The historical More did not place this kind of absolute value on the individual’s integrity: as a good medieval Catholic he insisted on the primacy of the objective truth, witnessed to by the community of the Church, whatever the individual did or didn’t believe about it. That was why he was so implacably opposed to heresy, and why in the 1520s More became the most active agent in Henry and Wolsey’s campaign against heresy and banned books. Yet Bolt’s brilliant picture of More as the advocate of individual conscience caught the public imagination.
The other great and unjustly neglected work of that decade was the 700-page novel The Man on a Donkey, published in 1952. It dealt with the Dissolution of the Monasteries and the rebellions in Northern England which the Dissolution helped trigger in 1536 and 1537, dubbed the Pilgrimage of Grace. The author was an Oxford-trained historian, Hilda Prescott, a committed Anglican. The Man on a Donkey has been largely ignored in accounts of the modern English novel, but I’m by no means alone in believing it to be one of the greatest historical novels, on a par with the work of Scott and Manzoni.

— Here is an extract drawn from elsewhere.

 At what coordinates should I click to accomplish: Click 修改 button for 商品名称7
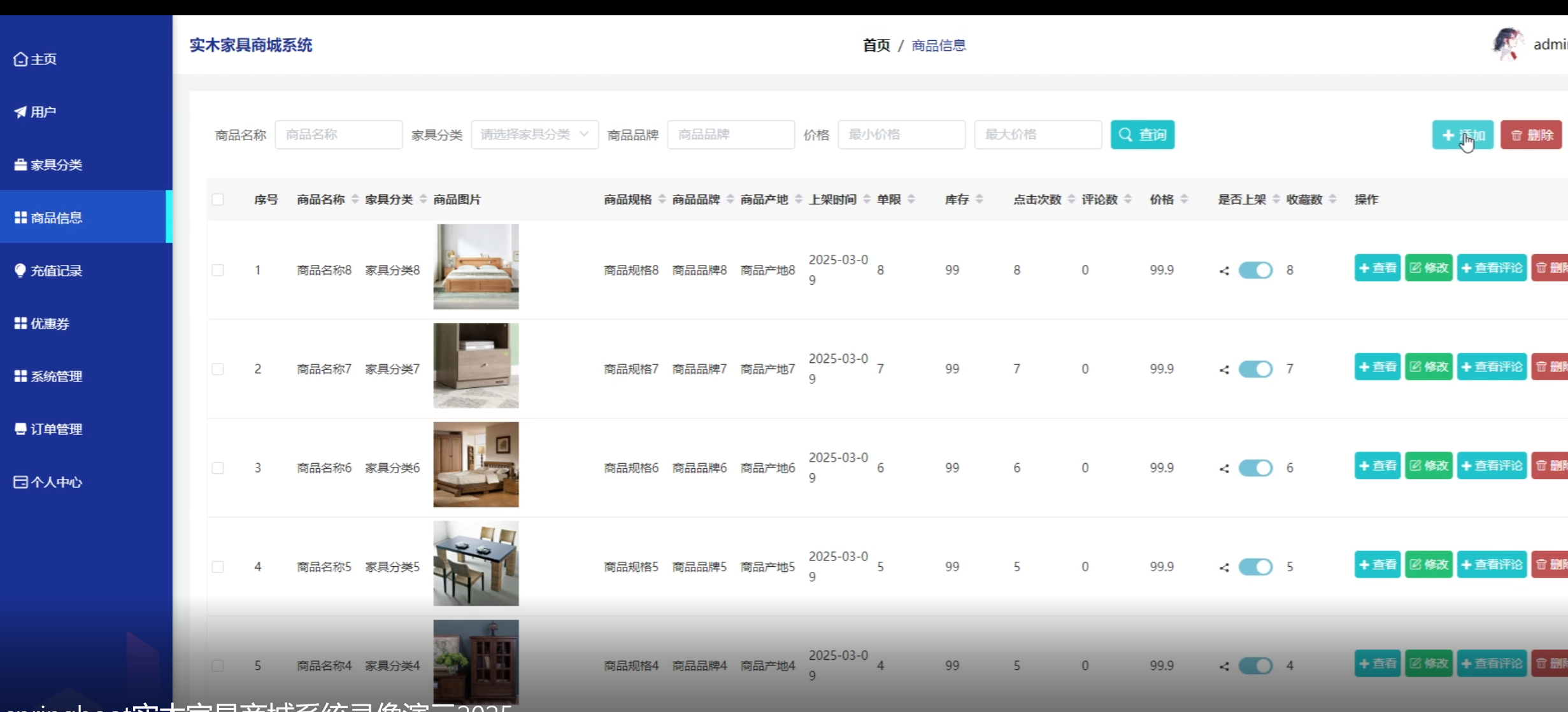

It is written in the form of a series of parallel chronicles, tracing the history of five key characters – some real historical personages – over the 30 years leading up to the Pilgrimage of Grace. At its heart is the figure of Robert Aske, the ebullient one-eyed Yorkshire lawyer who became the Grand Captain of the Pilgrimage, and was excruciatingly executed in York by hanging from a church tower in chains until he died of exposure and starvation.

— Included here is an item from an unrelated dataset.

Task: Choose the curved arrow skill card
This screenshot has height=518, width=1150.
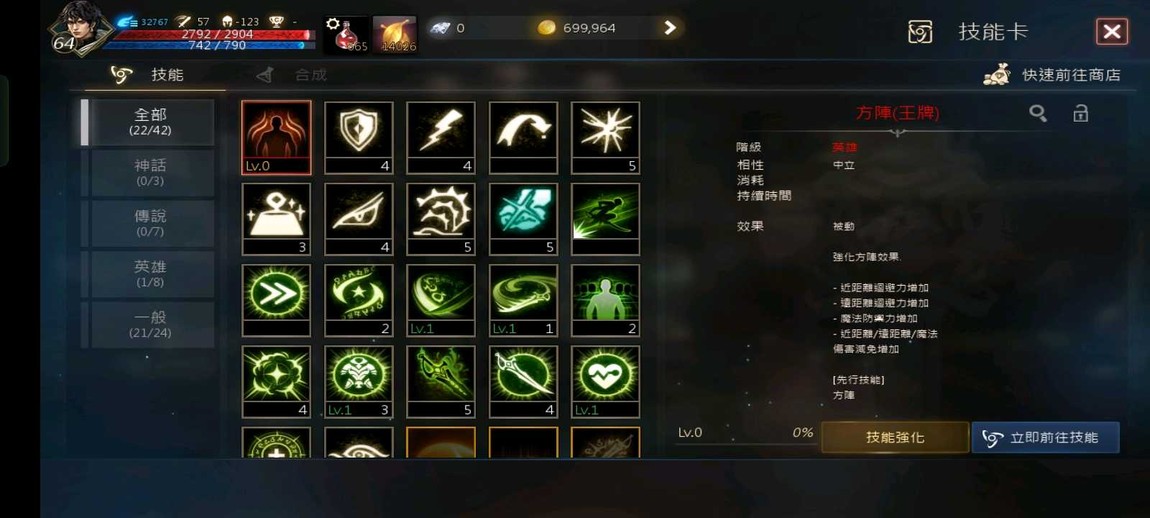Action: tap(523, 137)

Weaving through the story are the gnomic utterances of a mysterious female visionary, an idiot serving-woman named Malle, whose pacifist visions of Christ, the eponymous Man on a Donkey provide a mystical commentary on the violent upheavals which form the main story. That story is framed, like an illuminated book of hours, by a series of lyrical descriptions of the changing seasons and the labours of the rural year.
Formally, the novel is genuinely innovative, written in hundreds of often very short sections which cut back and forth cinematically between the main characters: the pace of the story is leisurely, but inexorably moves towards the climax of the Pilgrimage and the story’s harrowing end.
Prescott’s novel has its flaws. But in its combination of historical accuracy with vivid and complex characterisation, cumulative narrative power and imaginative empathy, it represents a high point of fictional treatments of the Tudor Reformation.